THE TASK
Each line of the listing that contains the word "agent" is to be copied.

[DATASET CONTENT — start]

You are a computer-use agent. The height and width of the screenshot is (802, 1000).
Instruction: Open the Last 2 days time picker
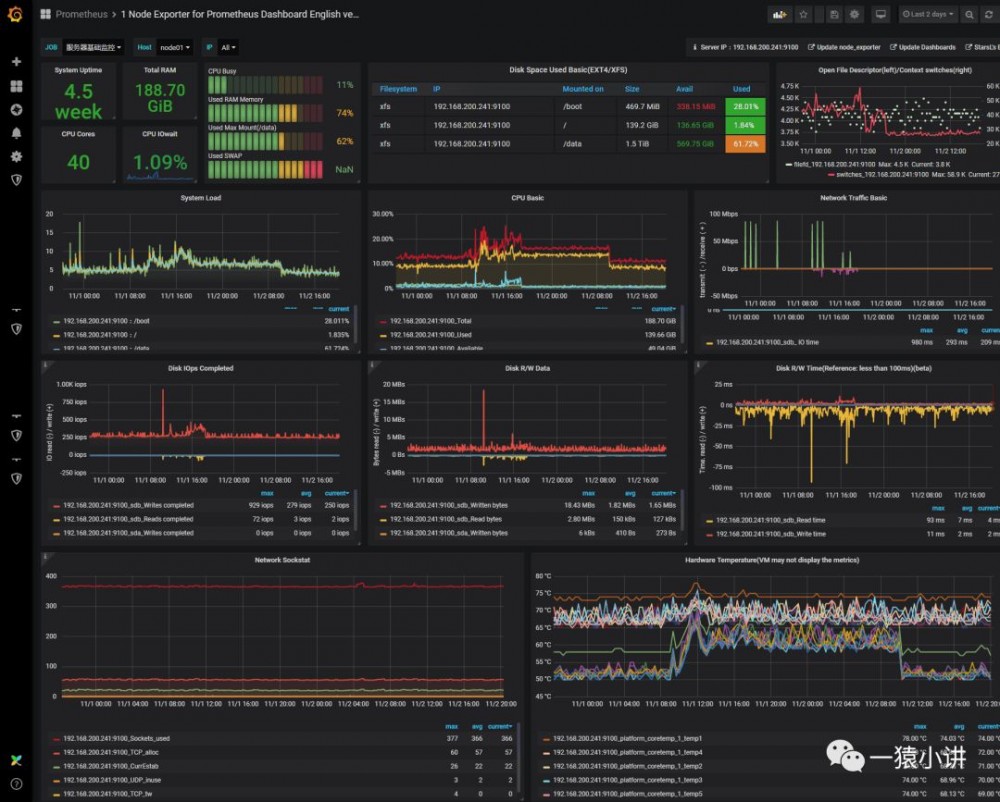[x=928, y=14]
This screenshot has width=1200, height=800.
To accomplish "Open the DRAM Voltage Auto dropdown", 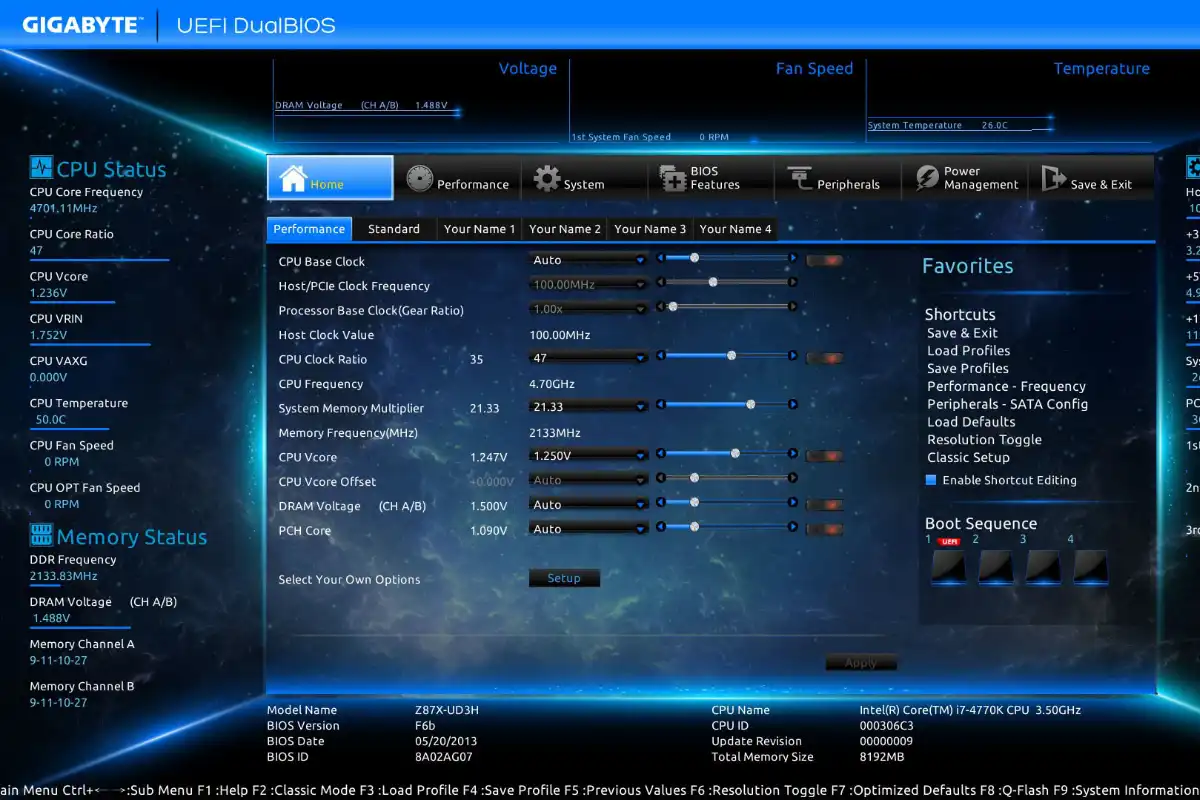I will click(588, 503).
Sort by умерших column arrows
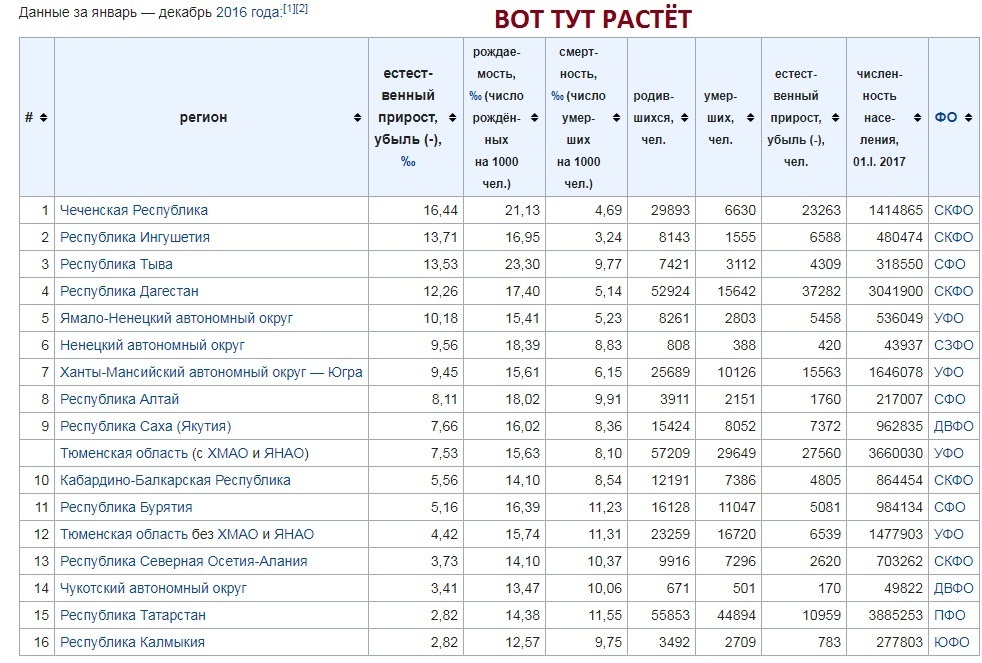 point(750,118)
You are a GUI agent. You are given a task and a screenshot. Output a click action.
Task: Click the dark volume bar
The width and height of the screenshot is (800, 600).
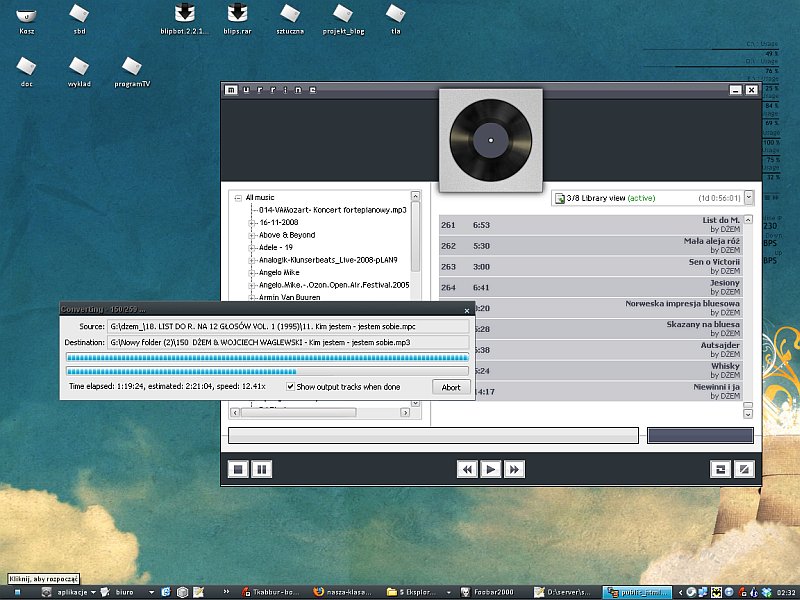[x=699, y=435]
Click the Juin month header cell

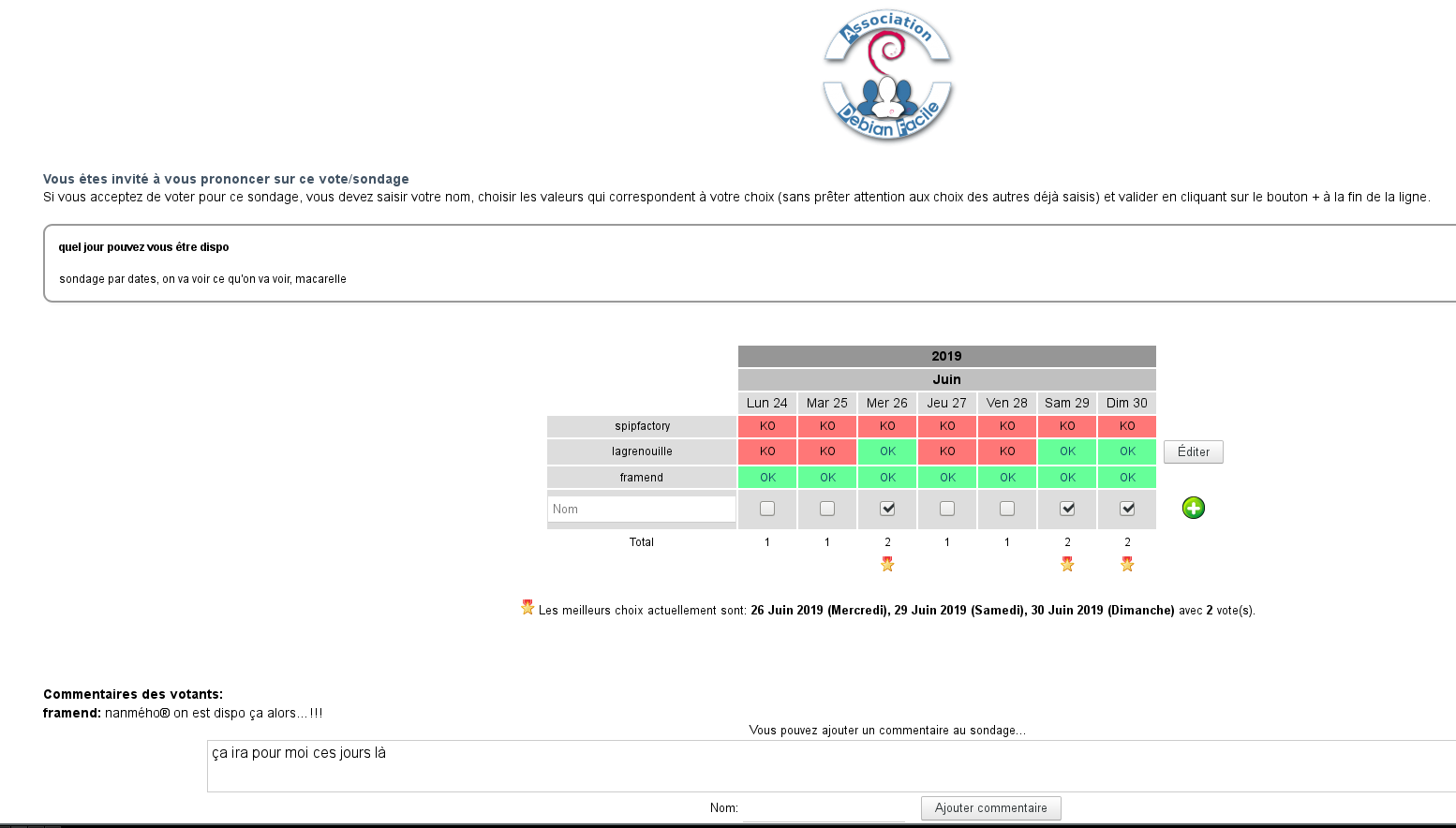tap(946, 379)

[DATASET CONTENT — finish]

RESULT
You are a computer-use agent. The height and width of the screenshot is (802, 1000).
You are a GUI agent. You are given a task and a screenshot. Output a click action.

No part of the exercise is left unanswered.